**Source**
This Court reversed and remanded. Matter of Point Ctr. Fin., Inc. , 890 F.3d 1188. This Court reviewed the district court’s decision de novo. Id. at 1191. In order to appeal a bankruptcy court’s order, Appellants must be "directly and adversely affected pecuniarily" by the order. Matter of Fondiller , 707 F.2d 441, 442 (9th Cir. 1983). This Court found that "[b]ankruptcy standing concerns whether an individual or entity is ‘aggrieved,’ not whether one makes that known to the bankruptcy court," and therefore Appellants failure to appear in court did not deprive them of standing to appeal the bankruptcy court’s order. Matter of Point Ctr. Fin., Inc. , 890 F.3d at 1193.
The Trustee now argues Appellants lack standing to pursue this appeal because they are not pecuniarily harmed given that the bankruptcy court’s order does not require them to do anything or surrender any property. Appellants explain that their interest in reversing the bankruptcy court’s order means preventing Dillon’s investors from "forfeit[ing] another thirty to forty percent of the remaining cash available through the deduction of the ‘springing’ management fee created by the bankruptcy court’s order." The Trustee argues that, because the bankruptcy court found that the issue of management fees would be dealt with in another proceeding, Appellants cannot claim this is a pecuniary interest affected by the bankruptcy court’s order.

**Directions**
1) In the opinion excerpt, what standard did this Court use to review the district court’s decision?
2) Render this sentence from the opinion excerpt in Spanish: "This Court reviewed the district court’s decision de novo."
3) Return everything in the opinion excerpt from "This Court reversed" down to "F.3d at 1193.", copied character for character.
The lines that follow the opinion excerpt play no part in what is asked here.

**Data extract**
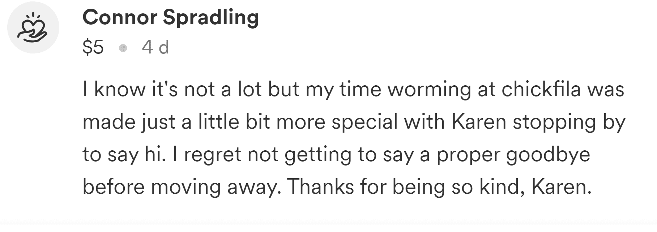
Task: Click the last name Spradling
Action: (211, 18)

**Responses in order**
1) This Court reviewed the district court’s decision de novo.

2) Este Tribunal revisó de novo la decisión del tribunal de distrito.

3)
This Court reversed and remanded. Matter of Point Ctr. Fin., Inc. , 890 F.3d 1188. This Court reviewed the district court’s decision de novo. Id. at 1191. In order to appeal a bankruptcy court’s order, Appellants must be "directly and adversely affected pecuniarily" by the order. Matter of Fondiller , 707 F.2d 441, 442 (9th Cir. 1983). This Court found that "[b]ankruptcy standing concerns whether an individual or entity is ‘aggrieved,’ not whether one makes that known to the bankruptcy court," and therefore Appellants failure to appear in court did not deprive them of standing to appeal the bankruptcy court’s order. Matter of Point Ctr. Fin., Inc. , 890 F.3d at 1193.